What will be the velocity of a satellite revolving around the earth at a height h above the surface of earth if radius of earth is R.
A. ${{R}^{2}}\sqrt{\dfrac{g}{R+h}}$
B. $R\dfrac{g}{{{(R+h)}^{2}}}$
C. $R\sqrt{\dfrac{g}{R+h}}$
D. $R\sqrt{\dfrac{R+h}{g}}$

Answer 1

Solution

To solve this question we will balance the gravitational force acting on the satellite with the centripetal force needed to keep the satellite in orbit. This way we will figure out what must be the velocity required for the satellite to stay in orbit and not fall to earth.

Formula used: Centripetal force: $\dfrac{m{{v}^{2}}}{r}$
Gravitational force: $\dfrac{GMm}{{{r}^{2}}}$

Complete step by step answer:
First, we will calculate the gravitational force due to earth that will act on the satellite when it is at a distance h above the surface of earth.
Force of gravity is given as $\dfrac{GMm}{{{r}^{2}}}$ . Here G is the universal Gravitational constant.
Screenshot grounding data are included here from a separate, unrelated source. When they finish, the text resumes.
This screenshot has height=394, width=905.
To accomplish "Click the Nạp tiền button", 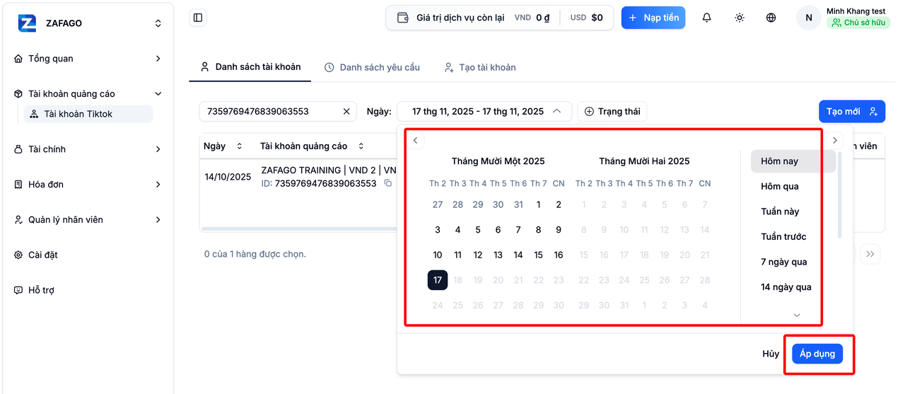I will pyautogui.click(x=653, y=18).
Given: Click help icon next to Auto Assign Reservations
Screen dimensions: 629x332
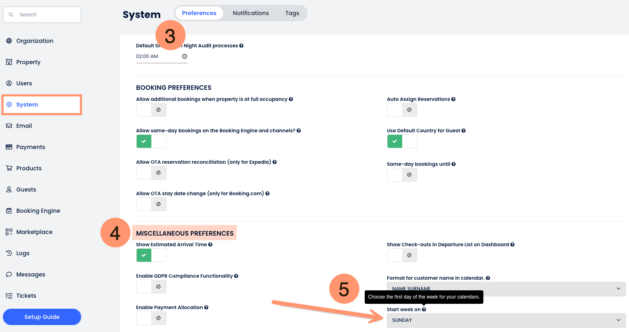Looking at the screenshot, I should point(453,99).
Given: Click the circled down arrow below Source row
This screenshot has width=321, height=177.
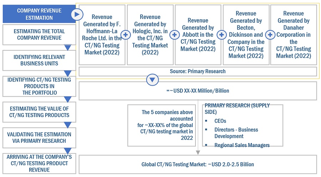Looking at the screenshot, I should pos(153,80).
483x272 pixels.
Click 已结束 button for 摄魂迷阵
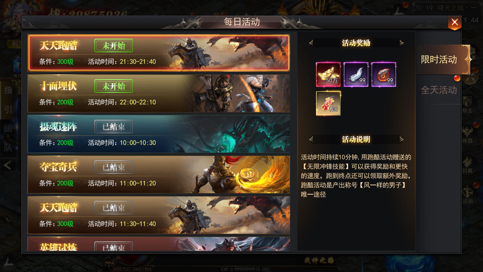pos(114,127)
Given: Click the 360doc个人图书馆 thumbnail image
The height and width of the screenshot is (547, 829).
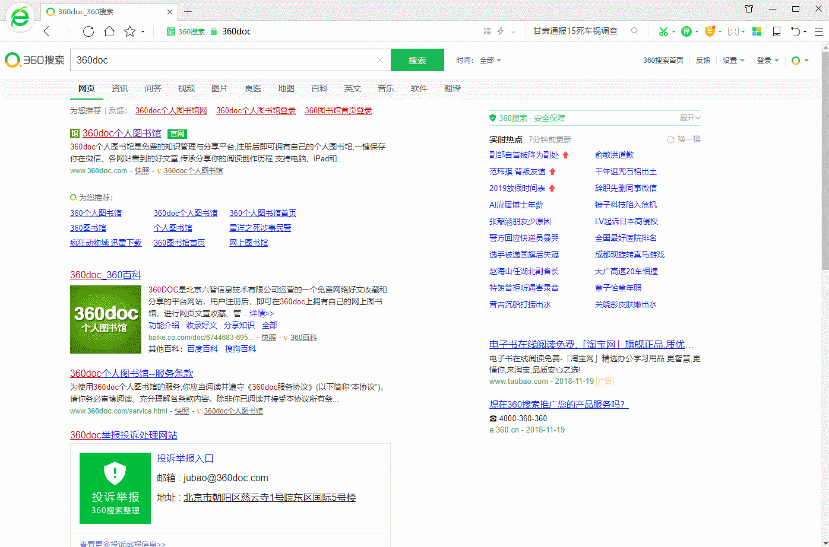Looking at the screenshot, I should (x=106, y=319).
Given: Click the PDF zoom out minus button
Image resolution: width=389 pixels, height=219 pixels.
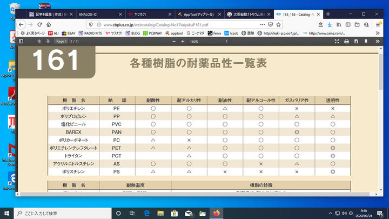Looking at the screenshot, I should pos(175,42).
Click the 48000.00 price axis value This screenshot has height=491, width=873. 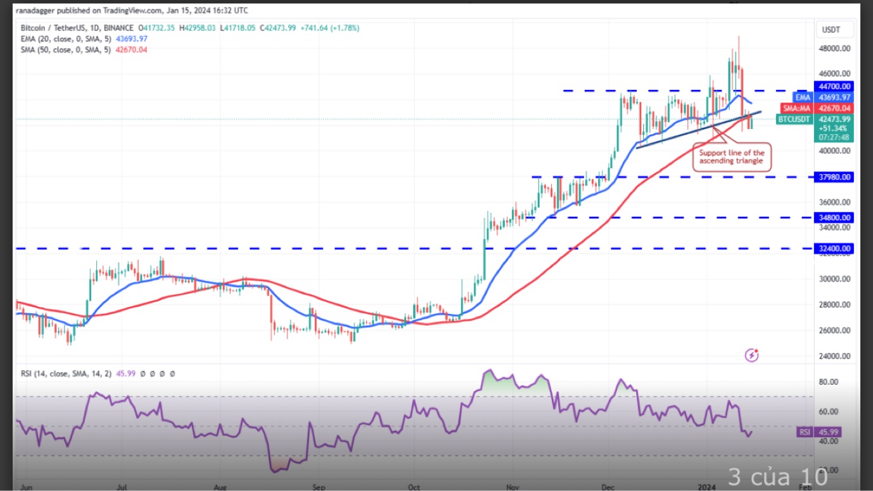click(834, 49)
M and m are the masses of the two objects involved. Here M will be the mass of earth and m will be the mass of the satellite. ‘r’ is the distance between the centre of the planet and the satellite, here it will be R+h. So, we get the force of gravity as $\dfrac{GMm}{{{(R+h)}^{2}}}$ . We can write $\dfrac{GM}{{{R}^{2}}}$ as g which is the acceleration due to gravity at the surface of earth. The force of gravity will then be written as $\dfrac{mg{{R}^{2}}}{{{(R+h)}^{2}}}$ . When we balance it with the centripetal force, we get $\dfrac{mg{{R}^{2}}}{{{(R+h)}^{2}}}=\dfrac{m{{v}^{2}}}{(R+h)}\Rightarrow {{v}^{2}}=\dfrac{g{{R}^{2}}}{(R+h)}$ . And we get the velocity as $v=R\sqrt{\dfrac{g}{(R+h)}}$ .

So, the correct answer is “Option C”.

Note: Take care that g is the acceleration due to gravity at the surface of the earth and we cannot take it to be the same at height h above the surface of earth. We could have take that assumption if it was given that h is very small when compared to the radius of earth since then the term $\dfrac{{{R}^{2}}}{{{(R+h)}^{2}}}$ would be very close to one and the error would have been negligible.